Getting to the bottom of why children with spina bifida use the emergency department: A qualitative analysis of parent and stakeholder perspectives

Abstract

Background

Children with Spina Bifida (SB) have considerable healthcare utilization, including Emergency Department use (EDU). We aimed to elicit reasons for EDU using qualitative analysis of interviews with both patient-caregiver dyads and stakeholders.

Methods

A cohort of children with SB followed at our institution between 2016 and 2020 was identified and patient and clinical characteristics abstracted. Purposeful sampling by age and degree of past EDU was performed. Semi-structured interviews of dyads were performed using iteratively revised interview guides. Spanish-language interviews were conducted by a native Spanish speaker and transcripts professionally translated. Supplemental interviews with stakeholders, namely knowledgeable healthcare professionals, were also conducted. A qualitative framework approach was used for analysis, including open followed by closed independent coding with calculation of inter-rater reliability. A final interpretation of coding reports assessing convergence, divergence, and variation in themes across participant characteristics.

Results

116 families (4 Spanish-speaking) and 7 stakeholders were interviewed. Sampling yielded a heterogenous cohort for EDU (56% with 0–10, 44% with >10 visits) and age (25% 0–4, 44% 5–11, 31% > 11 years). IRR was optimal (κ = 0.9). Themes in perceived reasons for EDU were 1) desire for “one-stop-shop” care, 2) an emergent medical problem, 3) providers’ instructions, 4) negative past healthcare experience, 5) intrinsic caregiver moderators, and 6) temporospatial influences.

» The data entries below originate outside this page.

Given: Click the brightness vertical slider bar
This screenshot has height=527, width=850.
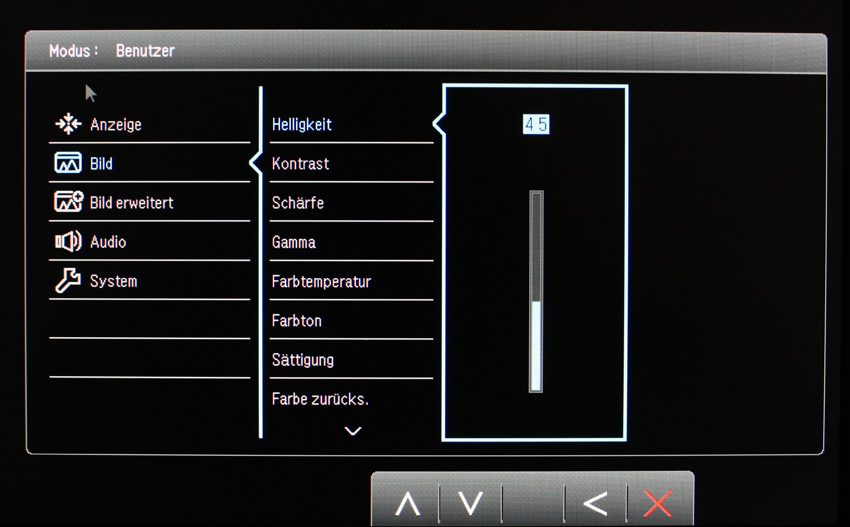Looking at the screenshot, I should (x=536, y=291).
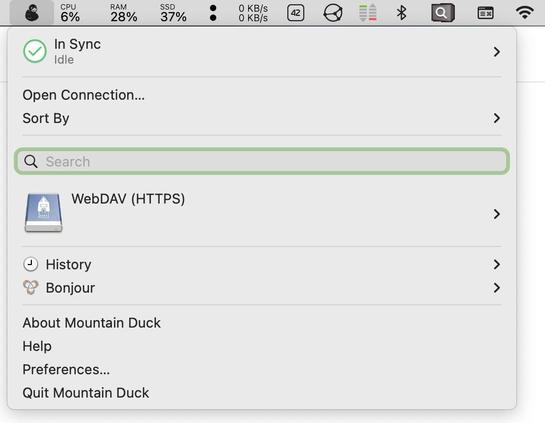The width and height of the screenshot is (545, 423).
Task: Open the CPU usage menu bar monitor
Action: 70,13
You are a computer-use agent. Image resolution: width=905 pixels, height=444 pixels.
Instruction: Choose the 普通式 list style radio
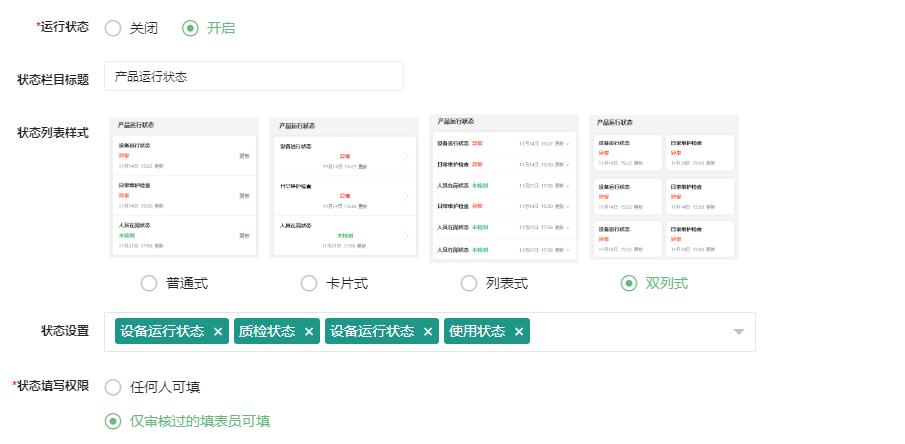149,283
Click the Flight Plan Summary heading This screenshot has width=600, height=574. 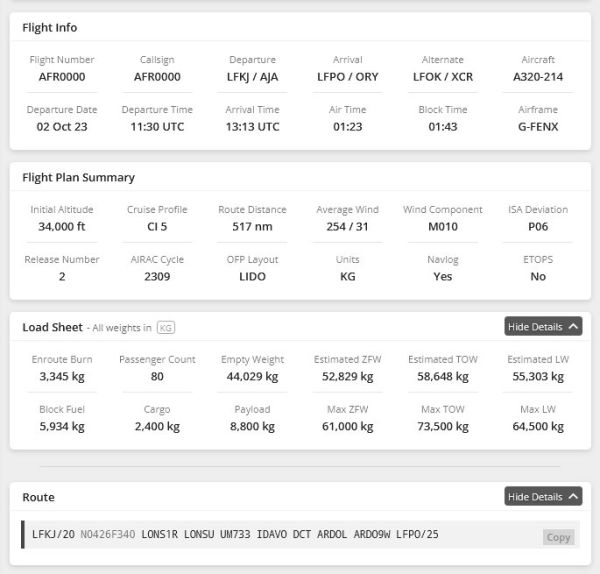coord(78,178)
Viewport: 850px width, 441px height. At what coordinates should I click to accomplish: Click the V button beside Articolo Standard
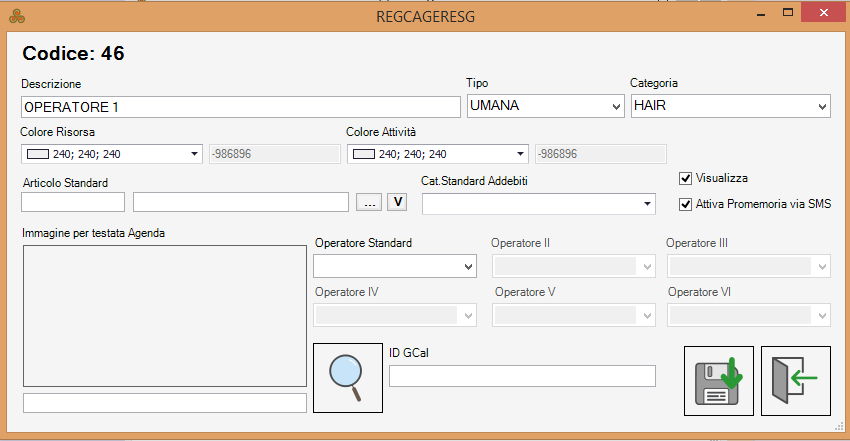pyautogui.click(x=397, y=201)
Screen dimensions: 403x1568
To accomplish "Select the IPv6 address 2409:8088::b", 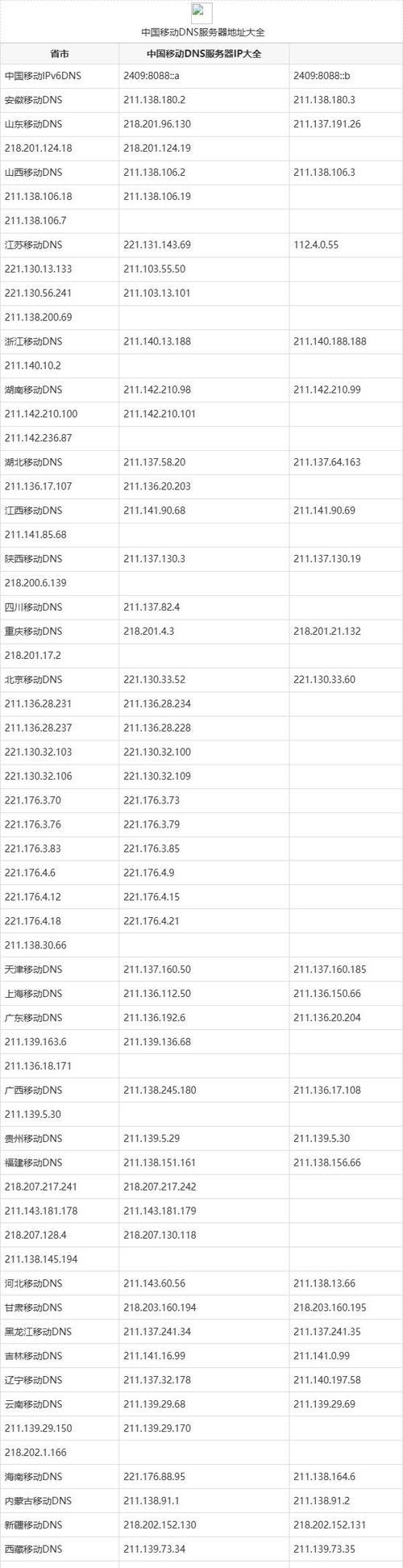I will click(x=322, y=76).
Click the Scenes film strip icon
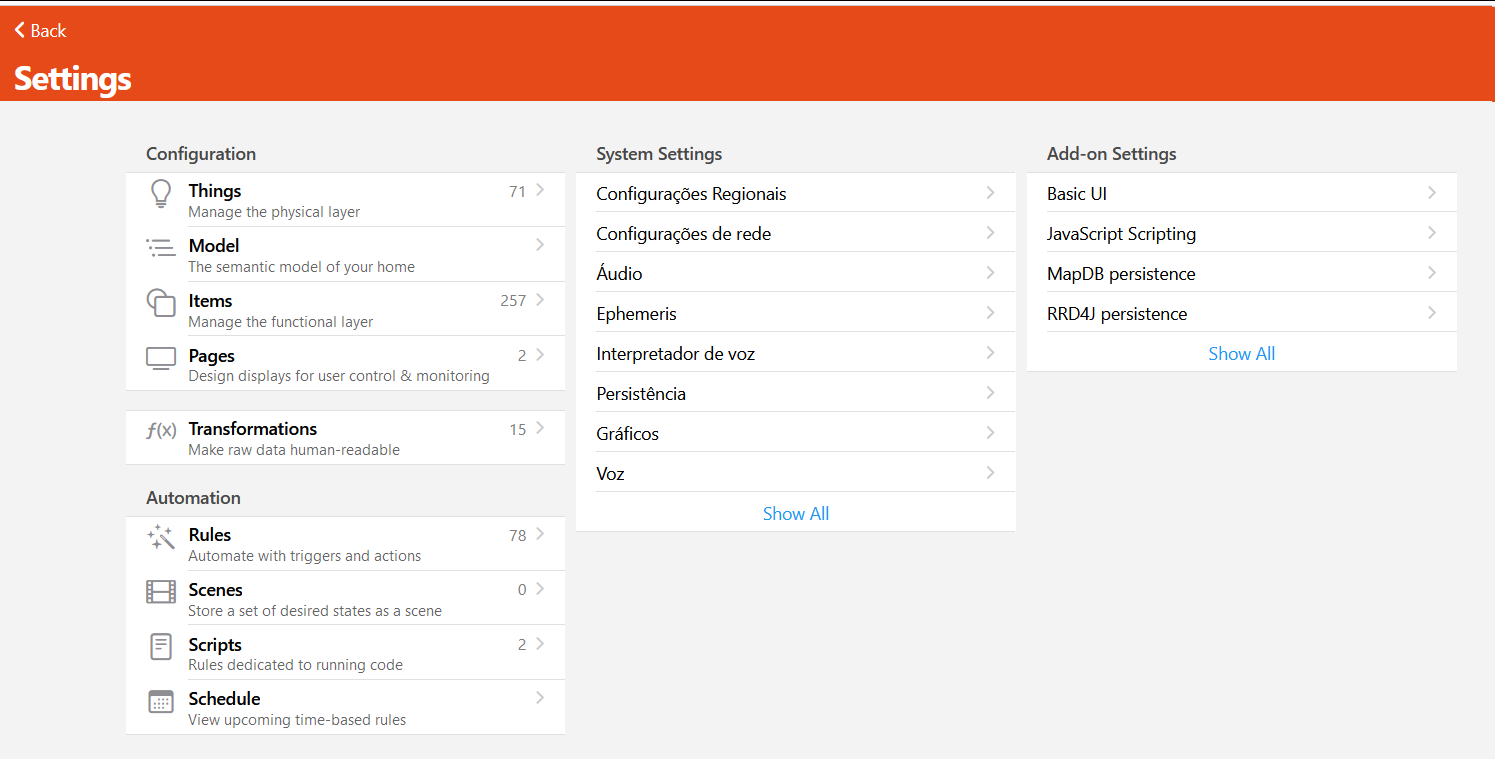1495x759 pixels. point(161,592)
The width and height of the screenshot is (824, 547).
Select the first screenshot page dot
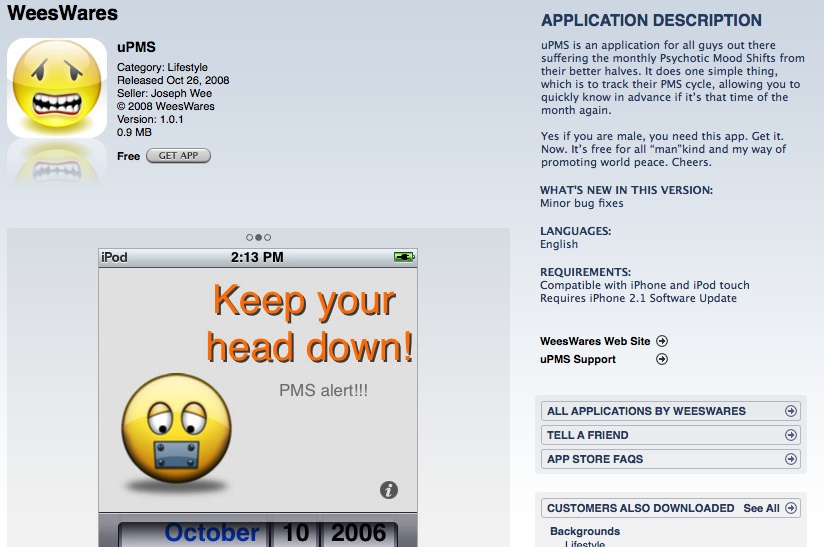click(x=250, y=238)
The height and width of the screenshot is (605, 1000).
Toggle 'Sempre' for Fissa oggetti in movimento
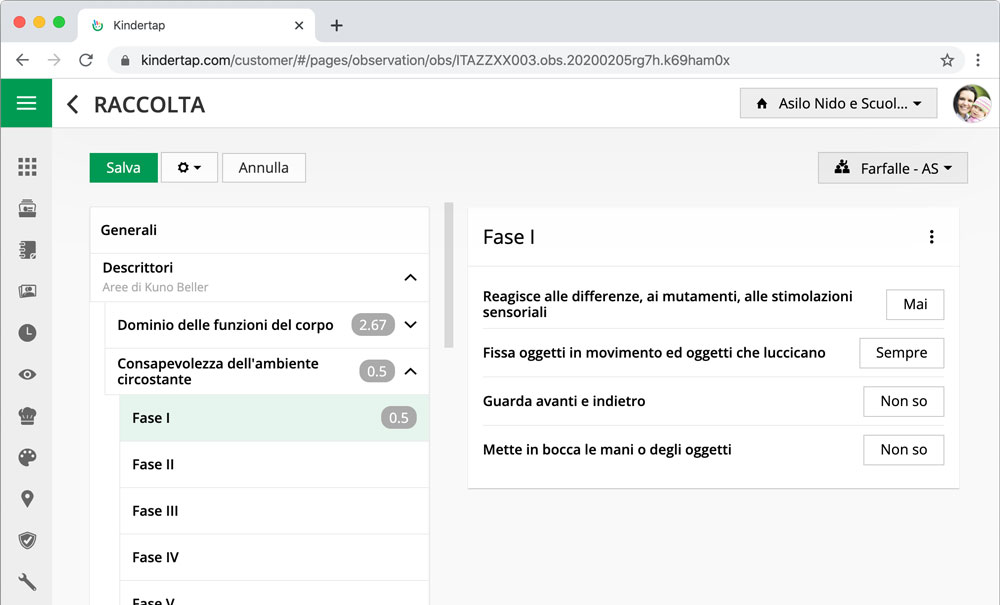tap(901, 353)
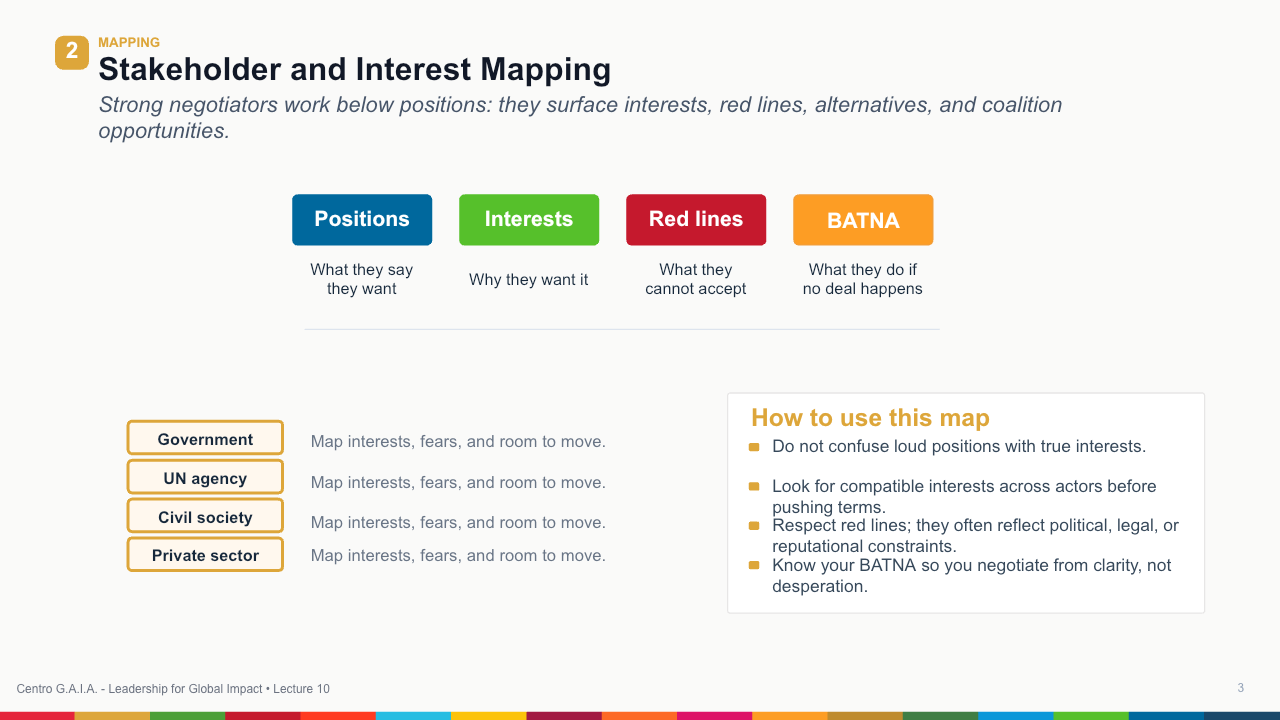Image resolution: width=1280 pixels, height=720 pixels.
Task: Click the red segment of the bottom color bar
Action: click(x=37, y=716)
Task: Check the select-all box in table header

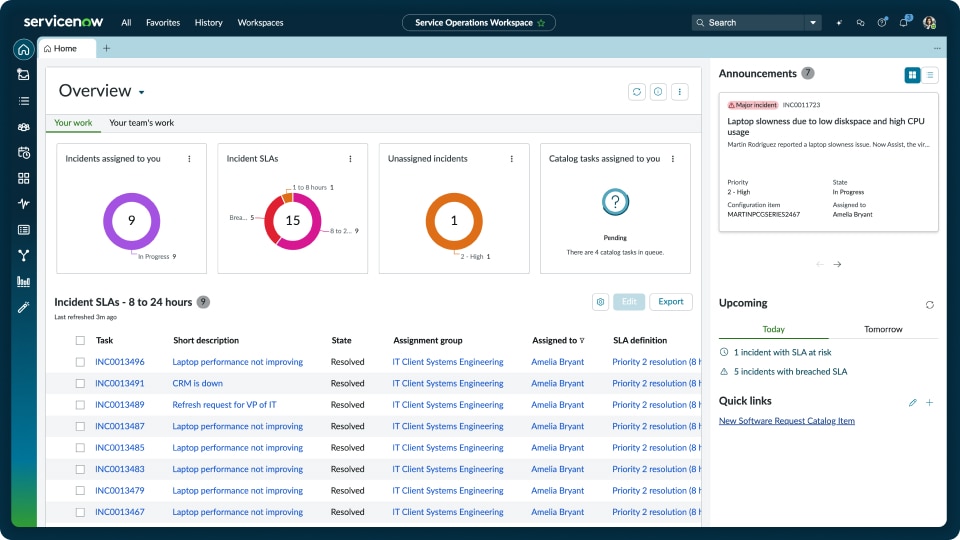Action: (80, 340)
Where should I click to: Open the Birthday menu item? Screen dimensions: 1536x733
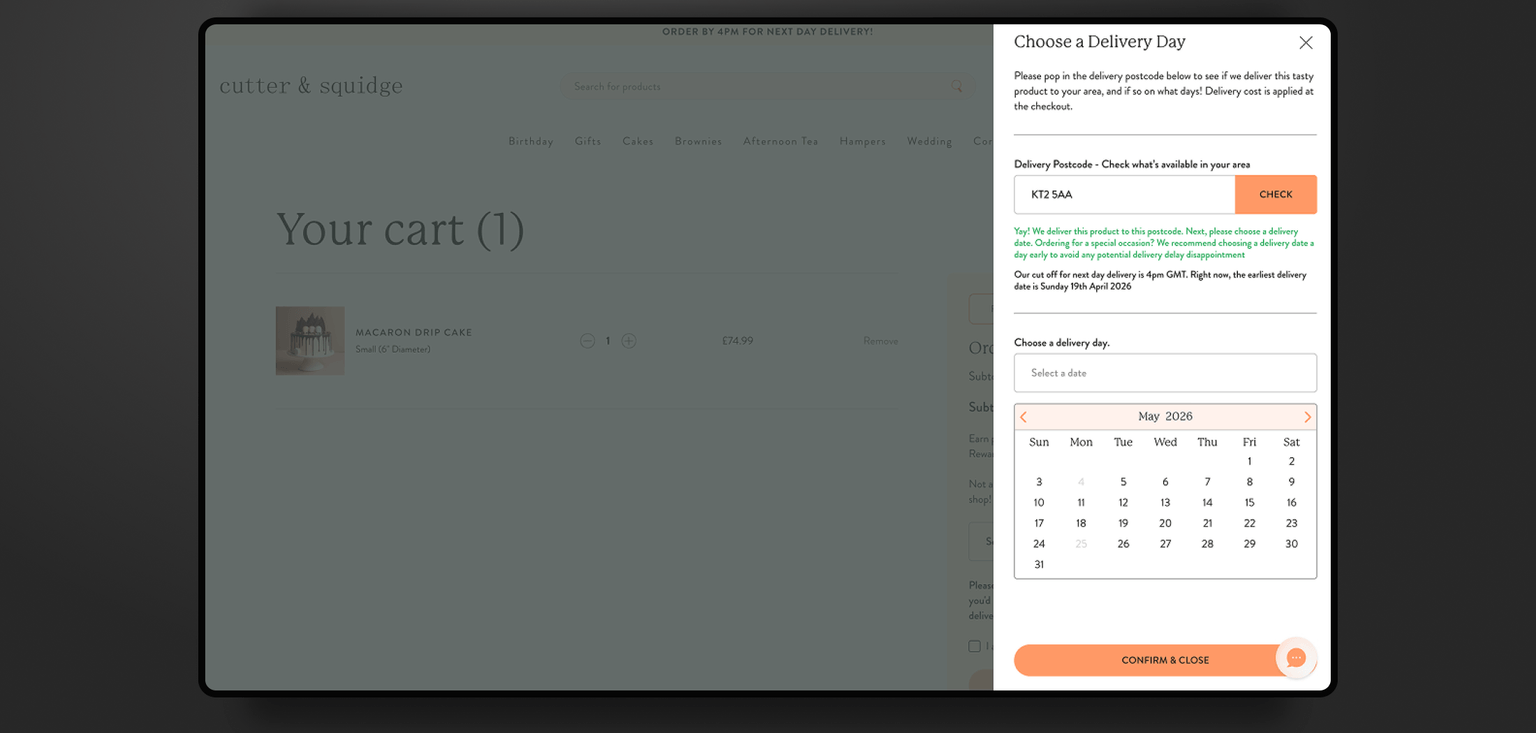[x=530, y=141]
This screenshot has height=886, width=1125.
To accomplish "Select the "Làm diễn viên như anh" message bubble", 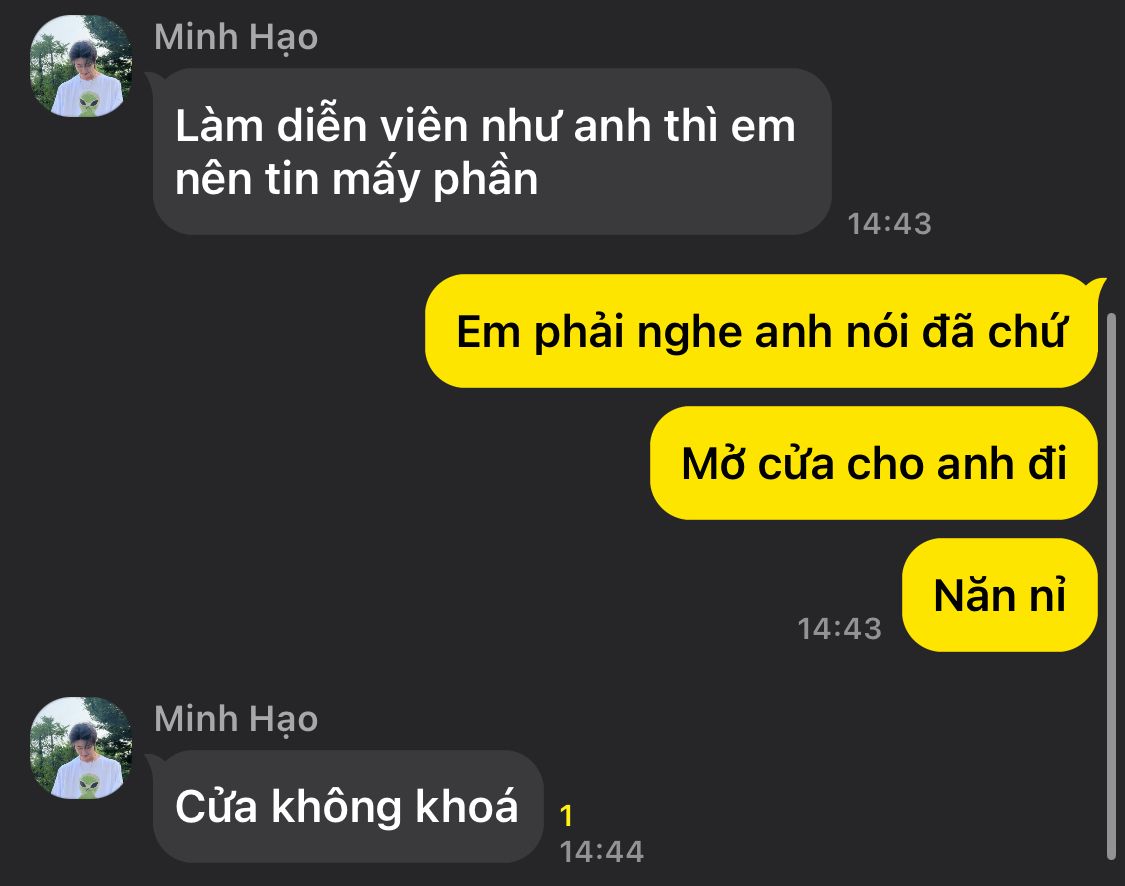I will pyautogui.click(x=492, y=151).
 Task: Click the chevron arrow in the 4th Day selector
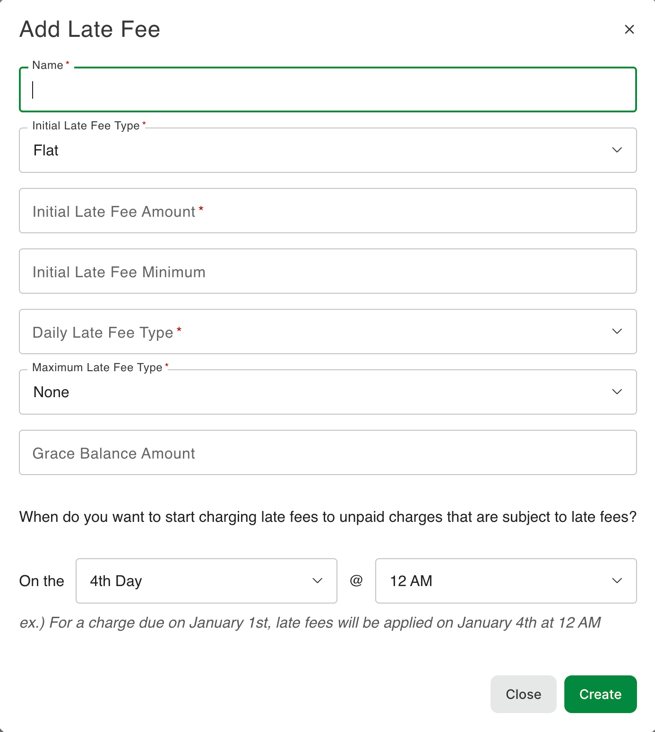click(x=317, y=581)
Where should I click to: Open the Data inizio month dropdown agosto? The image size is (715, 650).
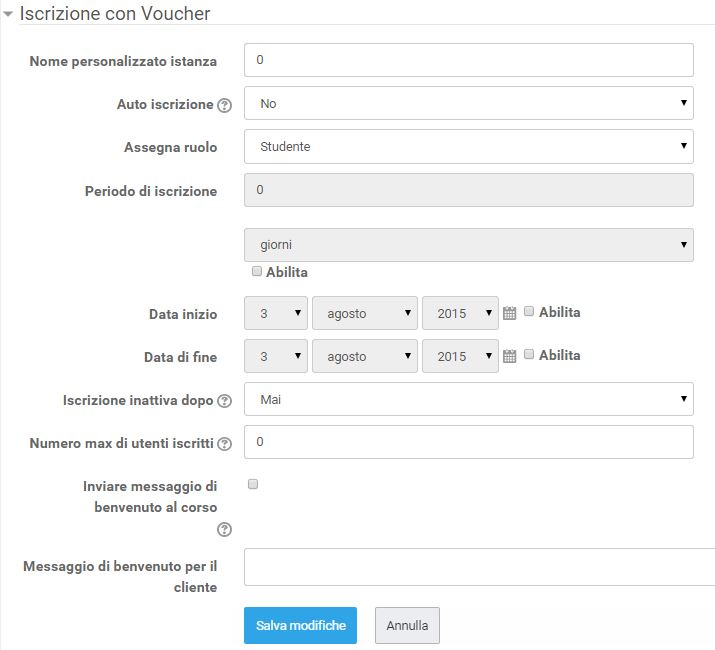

Themes 1, 2, and 5 predominated in dyads, whereas themes 6, 3, and 5 were most common in stakeholders. Stakeholders focused largely on negative institutional and patient characteristics. Among dyads only, theme #1 was disproportionately emphasized by Spanish-speaking patients.

Discussion

Families desired access to coordinated expert care, testing and imaging. The ED offers this for children with SB, regardless of clinical acuity. This may be especially valued by families with inherent challenges to navigating the healthcare system. Negative experiences in community clinical settings, healthcare provider recommendations and intrinsic parental factors were themes that seemed to contribute to seeking this “one-stop-shop” type of care. Care coordination may reduce ED reliance, but themes for the interviews suggest a systems-based efforts should weave in the community care setting.

Conclusions

For both stakeholders and caregivers, the ED represented a valued form of immediate access to multispecialty, expert care and testing in the context of perceived lack of timely, coordinated outpatient care. This may be moderated by intrinsic caregiver factors and negative past experiences. Although stakeholders discussed ideas that fit into patient-caregiver themes, the also uniquely focused on systems-based and patient-caregiver limitations.